Esto es posible. El punto de partida es reconocer los avances institucionales que México ha conseguido en materia de transparencia, producción y acceso a la información, evaluación del desempeño, contabilidad gubernamental, fiscalización y archivos. Todo este conjunto de instrumentos, sin embargo, se encuentra fragmentado. La evidencia empírica muestra que esas nuevas entidades públicas, plausibles y valiosas por sí mismas, no han conseguido articularse en un sistema completo y coherente. No es la creación de nuevas instituciones lo que nos dará el empuje que necesitamos, sino la articulación de todas ellas.
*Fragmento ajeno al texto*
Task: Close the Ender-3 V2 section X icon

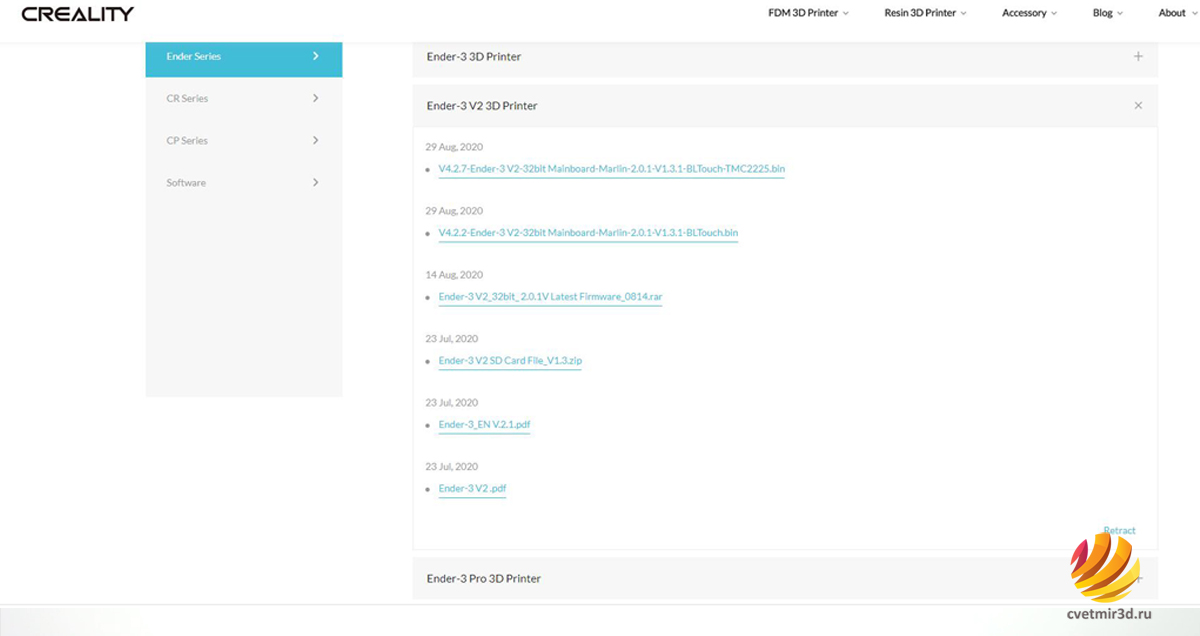Action: [1138, 106]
La propuesta que ahora ponemos sobre la mesa es una gran reforma constitucional que permita alinear las normas, las instituciones y los procedimientos que ya existen y que derive en una Ley General de Rendición de Cuentas que precise los procedimientos administrativos capaces de concatenar y vincular la secuencia en todos los niveles de gobierno. Esta reforma tiene un propósito no sólo jurídico e institucional, sino sobre todo político, pues implicaría un gran acuerdo de fondo para cambiar el inaceptable estatus del problema.

Mientras esto sucede, el Congreso tiene retos inmediatos que son cruciales para avanzar en esta dirección. El Senado debe aprobar ya la reforma constitucional en materia de transparencia. Ojalá los senadores del PAN que han expresado dudas recapaciten que lo perfecto es enemigo de lo bueno y que lo realmente central es avanzar en el camino que traza esa reforma. Por otro lado, urge que se resuelva el impasse en que ha caído la creación de la Comisión Anticorrupción y se pueda avanzar en un nuevo diseño institucional en esta materia.
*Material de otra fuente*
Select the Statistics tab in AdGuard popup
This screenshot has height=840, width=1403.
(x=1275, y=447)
Todo ello resulta particularmente importante cuando estamos en la víspera de la discusión de la Reforma Fiscal que, con una amplia y explícita vocación social, resulta a todas luces necesaria.
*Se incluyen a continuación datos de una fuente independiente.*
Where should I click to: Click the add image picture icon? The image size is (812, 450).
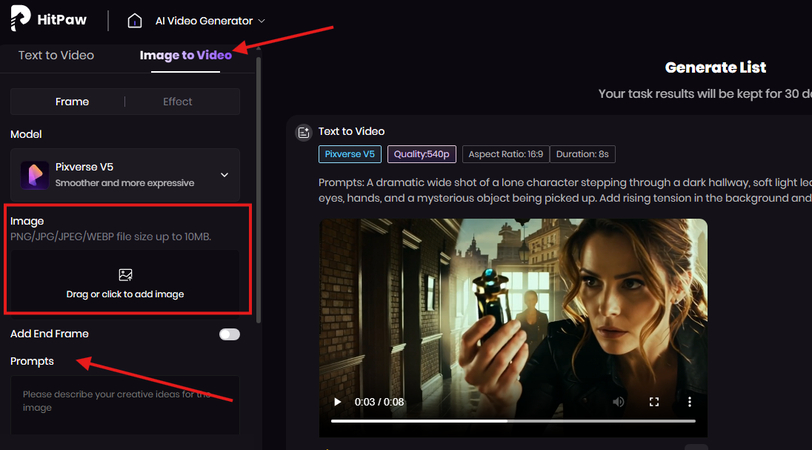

Pero, como todo incremento de impuestos, el cambio enfrentará resistencias importantes que pondrán a prueba el conjunto del sistema. Una Reforma Fiscal apoyada en un cambio institucional capaz de dar resultados en materia de transparencia y combate a la corrupción tendrá mayores probabilidades de lograr sus propósitos y de generar una nueva cultura nacional, hoy permeada por la elusión del pago de impuestos, la informalidad y la desconfianza.

Para educar con calidad, tener un seguro universal y crecer —entre tantos otros propósitos— necesitamos un Estado capaz de prevenir y combatir eficazmente la corrupción, y una sociedad que lo acompañe en este propósito.